Though he was raised on an Iowa farm during the Great Depression, Norman Ernest Borlaug, PhD (1914-2009), didn’t witness bread lines firsthand until he attended the University of Minnesota, where he experienced life-changing events.
“He had seen what happened when the banks came after the farmers, but when he saw his first bread lines, he was horrified,” said granddaughter Julie Borlaug, assistant director of partnerships at the Norman Borlaug Institute for International Agriculture at Texas A&M University in College Station.
It was at the University of Minnesota, where he attended a lecture by renowned wheat rust expert Elton Charles Stakeman, PhD, that he discovered the path toward his lifelong pursuit: developing an improved form of wheat that could help alleviate hunger worldwide, an achievement that earned him the moniker “father of the green revolution.”
Humble farm roots
Dr. Borlaug was raised on a farm in Cresco, Iowa, the son of Henry and Clara Borlaug. He attended primary and secondary school in a one-room schoolhouse and then enrolled at the University of Minnesota, where he earned a BS in forestry in 1937. Around that time, he also worked for the U.S. Forestry Service in Massachusetts and Idaho. He returned to the University of Minnesota to study plant pathology, earning an MS in 1939 and a PhD in 1942.

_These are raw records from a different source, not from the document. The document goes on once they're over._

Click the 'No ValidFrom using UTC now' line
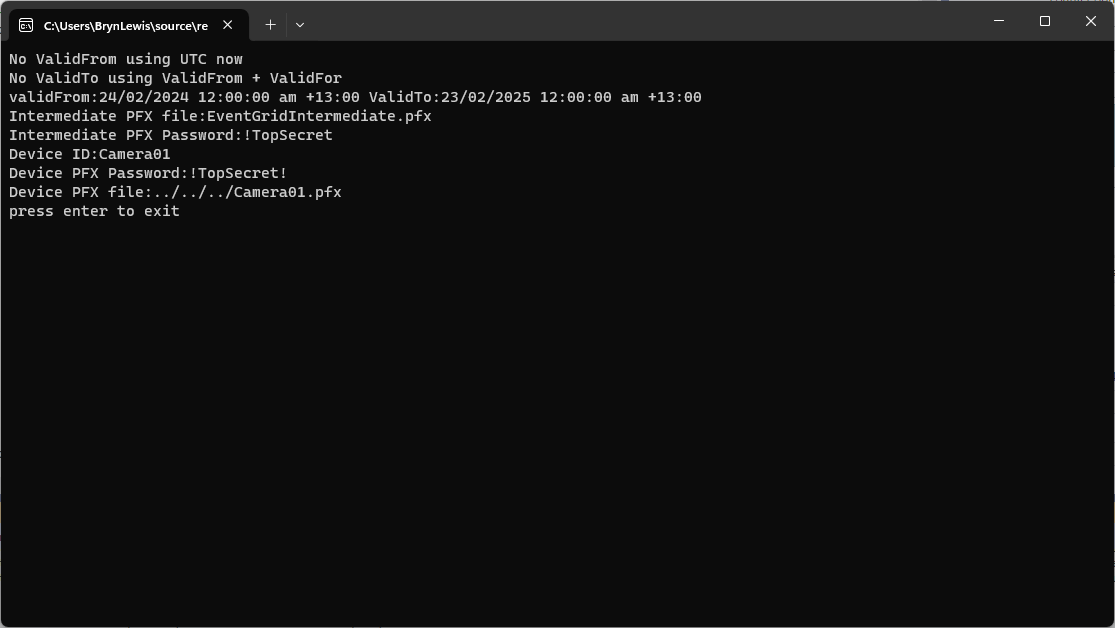 (126, 59)
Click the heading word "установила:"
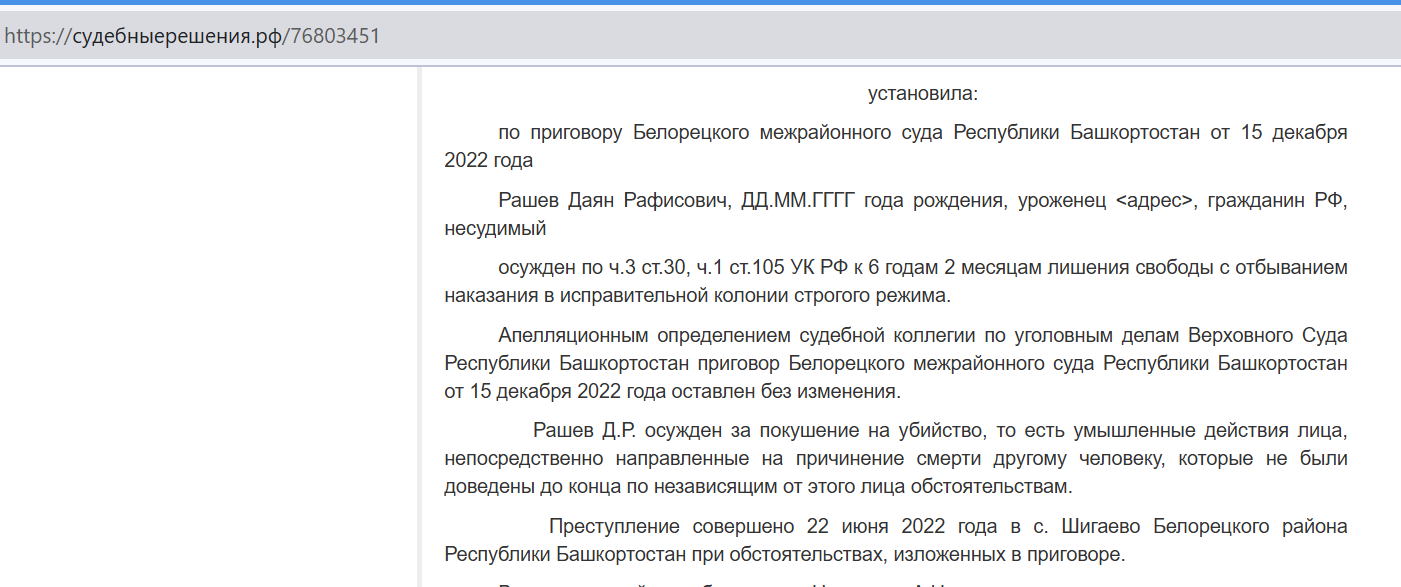This screenshot has height=587, width=1401. click(x=922, y=94)
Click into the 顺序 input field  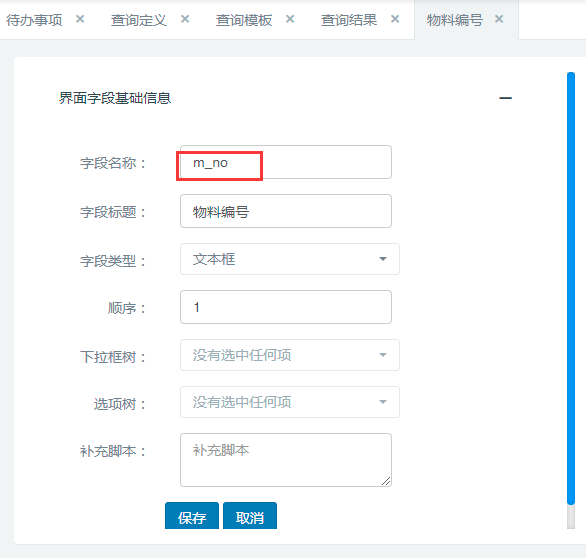click(286, 307)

Dr. Borlaug was a microbiologist for the du Pont de Nemours Foundation from 1942 to 1944, in charge of research on industrial and agricultural bactericides, fungicides, and preservatives. In 1944, he became a geneticist and plant pathologist charged with organizing and directing the Cooperative Wheat Research and Production Program in Mexico. This joint program between the Mexican government and the Rockefeller Foundation involved research in genetics, plant breeding, plant pathology, entomology, agronomy, soil science, and cereal technology. It was there that he did his seminal work, finding a high-yielding, short-strawed, disease-resistant wheat, according to his Nobel Peace Prize biography. Dr. Borlaug went on to work with scientists in India, Pakistan, and elsewhere to adapt the new strains of wheat to other locales.
According to his New York Times obituary, “He spent countless hours hunched over in the blazing Mexican sun as he manipulated tiny wheat blossoms to cross different strains. To speed the work, he set up winter and summer operations in far-flung parts of Mexico, logging thousands of miles over poor roads. He battled illness, forded rivers in flood, dodged mudslides, and sometimes slept in tents.”
“A vigorous man who can perform prodigies of manual labor in the fields, he brings to his work the body and competitive spirit of the trained athlete, which indeed he was in his high school and college days,” notes his biography for the Nobel Peace Prize, which he won in 1970. Tall and thin, Dr. Borlaug was a wrestler, an activity that got him accepted by the University of Minnesota after the University of Iowa had rejected him, thinking that his one-room schoolhouse education might be lacking, his granddaughter said.
For Dr. Borlaug, sports were a key part of life, along with education, a fact he drummed into the heads of his five grandchildren whenever he was home from his frequent world travels. “He thought sports taught discipline, self-respect for an adult other than yourself, and a way to learn how to win and lose,” Julie Borlaug said. Indeed, one of his dreams was to become a shortstop for the Chicago Cubs. The closest he came to playing in a major league park was when he threw out the first pitch at Fenway Park on June 9, 2004, the year the Red Sox won the World Series for the first time in 86 years. Julie said her grandfather used to joke that he helped reverse the “curse” of losing for the team.